This script provides you with useful information to help troubleshoot traffic related issues such as DDOS attacks, traffic spikes, brute forces, xmlrpc attacks, fake spider/bot attacks etc.
It's designed to retrieve information as quickly as possible even in light of scenarios where there could be large log files and resource usage limits (server under heavy load).
This script has been tested to run with the following;
- Python 2.6/2.7
- Ubuntu, Centos/Red Hat.
- Apache and Nginx
For quick basic usage with default options you can run;
curl -s https://raw.githubusercontent.com/tahz7/traffic_analyser/master/traffic_analyser.py | python
For more options please check the wiki section here
The script detects if you're using apache or nginx and also automatically finds the access logs opened by them. Below are other features separated into five option groups which you can run in conjunction with each other;
Time Range
- Check last X minutes, hour(s) or Day(s). You can also specify two dates to search in between.
- To help you identify patterns/spikes, the data lists overall hits (between the date range you specify), the hourly hits and 10 minute interval hits. It shows the same per ip/request.
Data
All IP’s that are listed show their Country, city, ISP and their hostname. There is also the option to disable geo information.
- Get the top X ip’s with their top X requests
- Get the top X requests with their top X ip’s.
- Specify X number of IP’s in command line and get their top X requests
- Specify X number of requests in command line and get their top X ip’s making requests. (for example you can check ip’s that are hitting the request string ‘xmlrpc.php’ to see if there's an attack).
For any of the options above you can filter by 'POST' or 'GET' requests. The script will also tell you how many unique requests/ip hits an IP or a request is making.
Logs
- Check all the logs that are opened to by Apache/nginx.
- Check only the logs in a specific directory (useful if you want to check old archived logs that you can unzip into a directory and check).
- List all the logs that are opened by apache/nginx and then you can choose from that list which logs you want the script to check (useful for checking logs per domain).
- From the command line, list the file name of the log file(s) you want the script to check only.
Search Method
It's important to be able to retrieve the data as quickly as possible, particularly in scenarios where log files are large and the server's under heavy load.

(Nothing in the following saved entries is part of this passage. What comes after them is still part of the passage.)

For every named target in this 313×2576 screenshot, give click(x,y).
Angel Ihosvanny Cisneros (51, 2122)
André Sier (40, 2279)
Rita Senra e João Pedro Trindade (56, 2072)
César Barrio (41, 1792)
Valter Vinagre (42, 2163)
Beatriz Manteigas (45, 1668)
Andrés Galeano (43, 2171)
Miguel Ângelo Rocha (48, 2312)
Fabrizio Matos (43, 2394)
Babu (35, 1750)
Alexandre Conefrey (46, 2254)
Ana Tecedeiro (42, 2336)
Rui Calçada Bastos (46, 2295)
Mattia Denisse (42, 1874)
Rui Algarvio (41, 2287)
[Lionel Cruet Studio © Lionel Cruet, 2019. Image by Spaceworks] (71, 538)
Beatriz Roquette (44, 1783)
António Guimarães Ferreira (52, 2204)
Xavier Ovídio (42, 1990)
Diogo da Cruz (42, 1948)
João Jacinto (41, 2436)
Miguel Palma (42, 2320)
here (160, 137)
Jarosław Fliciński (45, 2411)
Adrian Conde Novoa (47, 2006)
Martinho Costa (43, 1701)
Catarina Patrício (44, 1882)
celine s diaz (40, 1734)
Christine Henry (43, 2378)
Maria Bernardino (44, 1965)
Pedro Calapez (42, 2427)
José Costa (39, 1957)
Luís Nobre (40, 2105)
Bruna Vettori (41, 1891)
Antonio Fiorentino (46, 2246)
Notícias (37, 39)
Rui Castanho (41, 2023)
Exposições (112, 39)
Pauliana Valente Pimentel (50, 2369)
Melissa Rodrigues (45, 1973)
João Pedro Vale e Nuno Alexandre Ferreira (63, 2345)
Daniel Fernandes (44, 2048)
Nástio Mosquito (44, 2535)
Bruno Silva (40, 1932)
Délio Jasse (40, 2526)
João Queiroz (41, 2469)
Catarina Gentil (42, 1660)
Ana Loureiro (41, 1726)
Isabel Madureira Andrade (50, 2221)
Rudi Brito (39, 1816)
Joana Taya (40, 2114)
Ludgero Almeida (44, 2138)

One of the key features of the script is that it has the ability to read a log file from the bottom up. This is particularly useful since in most use cases you want recent data which happens to be at the bottom half of the log file. This means regardless of how big the log file is, if you only want data from the past 30 minutes or the past day then you should get quick results rather than having to go through the whole log file from top to bottom to find the relevant data. As soon as the script detects the ‘end date range’ it closes the log file without reading the rest of the lines since it doesn’t need to. However, there are exceptions to this such as instances where the data you want is closer to the top half of the log file (potentially such as data from a week ago in a very large log file) in which case you have the following options;
- Check a log file from the top going down (once it hits the ‘end date range’ then it will close the log file).
- There are extremely rare instances in which apache/nginx writes lines that are not in dated chronological order. This is usually minimal data but if you suspect this and the missing data discrepancy is important to your use case, then you also have the option to tell the script to read the whole log file, top to bottom without breaking off.
Miscellaneous
- There may be cases where you don't necassarily need the geo information per ip in which case you can disable this information for faster results.